The pyramids in Giza date back over 4,500 years, a scale of time that can be difficult to comprehend. But none of the Gizan monuments can claim to be the oldest pyramid in Egypt. That distinction goes to the step pyramid built for King Djoser. You’ll find it in Saqqara, which, like Giza, is an easy day-trip from Cairo (Saqqara lies about 19 miles south of Cairo’s downtown). Saqqara is not a city; it’s a giant necropolis that, in antiquity, served the corpse-disposal needs of the nearby city of Memphis. During my September 2012 vacation to Egypt, my tour group spent a morning in the remains of Saqqara and Memphis.

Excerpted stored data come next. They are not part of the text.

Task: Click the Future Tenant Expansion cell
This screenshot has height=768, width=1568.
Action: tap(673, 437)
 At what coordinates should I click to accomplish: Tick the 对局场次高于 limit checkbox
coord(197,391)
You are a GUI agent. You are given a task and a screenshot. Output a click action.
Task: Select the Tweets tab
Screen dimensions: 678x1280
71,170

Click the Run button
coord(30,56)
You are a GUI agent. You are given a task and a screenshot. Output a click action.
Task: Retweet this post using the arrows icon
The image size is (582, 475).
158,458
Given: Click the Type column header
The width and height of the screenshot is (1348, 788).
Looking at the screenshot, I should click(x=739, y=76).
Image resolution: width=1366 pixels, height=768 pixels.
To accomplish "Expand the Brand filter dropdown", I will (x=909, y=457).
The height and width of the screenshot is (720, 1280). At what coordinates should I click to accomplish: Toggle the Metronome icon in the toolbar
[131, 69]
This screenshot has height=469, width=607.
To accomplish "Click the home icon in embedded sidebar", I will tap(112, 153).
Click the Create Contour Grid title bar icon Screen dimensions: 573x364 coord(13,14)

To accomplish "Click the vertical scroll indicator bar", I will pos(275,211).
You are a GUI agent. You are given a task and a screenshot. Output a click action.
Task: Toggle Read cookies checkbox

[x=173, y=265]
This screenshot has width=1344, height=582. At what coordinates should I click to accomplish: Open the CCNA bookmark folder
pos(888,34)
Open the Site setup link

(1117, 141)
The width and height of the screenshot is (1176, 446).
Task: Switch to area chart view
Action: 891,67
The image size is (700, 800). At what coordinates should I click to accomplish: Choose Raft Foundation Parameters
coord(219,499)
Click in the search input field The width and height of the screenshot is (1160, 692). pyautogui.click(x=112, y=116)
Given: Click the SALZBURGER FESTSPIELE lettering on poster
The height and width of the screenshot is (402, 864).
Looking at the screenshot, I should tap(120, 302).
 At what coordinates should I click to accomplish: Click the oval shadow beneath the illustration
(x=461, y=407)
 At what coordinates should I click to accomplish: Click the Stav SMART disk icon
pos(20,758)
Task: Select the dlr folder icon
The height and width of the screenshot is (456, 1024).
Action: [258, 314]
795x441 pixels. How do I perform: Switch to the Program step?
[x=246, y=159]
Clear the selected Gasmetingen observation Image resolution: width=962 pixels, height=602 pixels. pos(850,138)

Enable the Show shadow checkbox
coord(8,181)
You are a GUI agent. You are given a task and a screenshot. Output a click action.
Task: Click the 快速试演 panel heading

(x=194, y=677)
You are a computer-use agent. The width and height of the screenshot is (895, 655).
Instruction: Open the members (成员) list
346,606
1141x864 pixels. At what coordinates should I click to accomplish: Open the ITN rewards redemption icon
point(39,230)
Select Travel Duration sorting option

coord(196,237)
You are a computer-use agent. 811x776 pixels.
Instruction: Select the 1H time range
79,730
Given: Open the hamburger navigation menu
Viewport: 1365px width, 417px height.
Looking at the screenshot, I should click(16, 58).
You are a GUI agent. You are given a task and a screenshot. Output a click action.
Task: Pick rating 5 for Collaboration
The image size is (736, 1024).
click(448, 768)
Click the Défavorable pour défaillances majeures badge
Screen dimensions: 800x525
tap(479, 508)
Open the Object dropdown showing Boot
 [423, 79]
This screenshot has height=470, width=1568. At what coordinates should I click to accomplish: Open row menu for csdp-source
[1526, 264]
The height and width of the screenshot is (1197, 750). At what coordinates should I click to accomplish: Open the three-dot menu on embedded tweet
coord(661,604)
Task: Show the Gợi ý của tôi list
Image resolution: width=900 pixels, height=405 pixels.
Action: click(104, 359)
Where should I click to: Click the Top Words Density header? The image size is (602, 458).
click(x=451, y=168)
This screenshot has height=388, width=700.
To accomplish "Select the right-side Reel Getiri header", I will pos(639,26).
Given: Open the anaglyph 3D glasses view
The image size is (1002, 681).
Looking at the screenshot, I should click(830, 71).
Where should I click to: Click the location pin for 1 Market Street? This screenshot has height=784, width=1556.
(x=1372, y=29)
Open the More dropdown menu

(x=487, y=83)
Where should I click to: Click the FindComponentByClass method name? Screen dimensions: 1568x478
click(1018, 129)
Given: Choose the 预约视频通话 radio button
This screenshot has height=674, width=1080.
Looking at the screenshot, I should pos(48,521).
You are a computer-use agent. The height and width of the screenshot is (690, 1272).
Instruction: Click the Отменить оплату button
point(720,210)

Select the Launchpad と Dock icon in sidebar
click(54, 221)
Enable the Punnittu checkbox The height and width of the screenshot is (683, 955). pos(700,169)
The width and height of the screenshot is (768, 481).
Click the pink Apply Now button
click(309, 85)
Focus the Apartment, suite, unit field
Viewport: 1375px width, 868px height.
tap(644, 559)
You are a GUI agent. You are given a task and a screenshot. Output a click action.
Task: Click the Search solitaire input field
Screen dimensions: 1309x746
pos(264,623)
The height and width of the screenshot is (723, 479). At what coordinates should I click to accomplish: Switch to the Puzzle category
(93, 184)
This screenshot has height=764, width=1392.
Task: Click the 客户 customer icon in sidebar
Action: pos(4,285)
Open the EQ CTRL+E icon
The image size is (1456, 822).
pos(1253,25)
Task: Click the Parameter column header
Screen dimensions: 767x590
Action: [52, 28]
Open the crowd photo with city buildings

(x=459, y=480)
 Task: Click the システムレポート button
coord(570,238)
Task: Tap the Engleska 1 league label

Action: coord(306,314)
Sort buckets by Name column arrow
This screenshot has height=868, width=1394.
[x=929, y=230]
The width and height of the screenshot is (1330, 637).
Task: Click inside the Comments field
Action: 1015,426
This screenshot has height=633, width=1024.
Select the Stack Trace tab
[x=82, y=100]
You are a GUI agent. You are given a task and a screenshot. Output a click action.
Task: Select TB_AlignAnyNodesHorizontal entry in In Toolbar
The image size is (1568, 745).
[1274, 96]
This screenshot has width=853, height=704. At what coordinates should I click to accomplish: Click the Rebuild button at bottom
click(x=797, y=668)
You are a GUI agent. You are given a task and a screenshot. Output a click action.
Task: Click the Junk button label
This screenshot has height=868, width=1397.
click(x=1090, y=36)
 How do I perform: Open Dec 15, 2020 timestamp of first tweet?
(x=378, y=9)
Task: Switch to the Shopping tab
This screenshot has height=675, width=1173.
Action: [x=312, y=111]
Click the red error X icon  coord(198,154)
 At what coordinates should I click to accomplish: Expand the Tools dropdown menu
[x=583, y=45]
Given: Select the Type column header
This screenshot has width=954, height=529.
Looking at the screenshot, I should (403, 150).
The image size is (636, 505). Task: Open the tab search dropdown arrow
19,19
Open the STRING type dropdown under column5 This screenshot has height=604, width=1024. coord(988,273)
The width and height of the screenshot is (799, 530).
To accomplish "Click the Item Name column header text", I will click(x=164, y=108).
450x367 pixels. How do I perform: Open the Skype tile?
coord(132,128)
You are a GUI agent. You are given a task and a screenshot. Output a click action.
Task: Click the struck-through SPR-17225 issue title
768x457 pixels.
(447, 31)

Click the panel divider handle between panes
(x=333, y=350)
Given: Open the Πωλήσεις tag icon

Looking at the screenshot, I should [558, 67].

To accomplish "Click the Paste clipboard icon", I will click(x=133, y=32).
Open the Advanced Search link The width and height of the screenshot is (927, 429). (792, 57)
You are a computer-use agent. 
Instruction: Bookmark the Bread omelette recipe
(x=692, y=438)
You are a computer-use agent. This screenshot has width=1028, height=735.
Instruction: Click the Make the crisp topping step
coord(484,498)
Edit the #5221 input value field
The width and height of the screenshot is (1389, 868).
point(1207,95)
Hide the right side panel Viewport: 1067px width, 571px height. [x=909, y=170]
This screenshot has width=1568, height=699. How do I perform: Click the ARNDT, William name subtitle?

SAQQARA: A CITY OF THE DEAD

Djoser’s step pyramid: a trend-setter

The centerpiece of Saqqara is the step pyramid, which was completed before Djoser’s death in 2611 B.C. — thereby predating the pyramids in Giza by about 100 years. It features a more primitive “step” pattern, rather than the smooth sides of most pyramids you’ll see.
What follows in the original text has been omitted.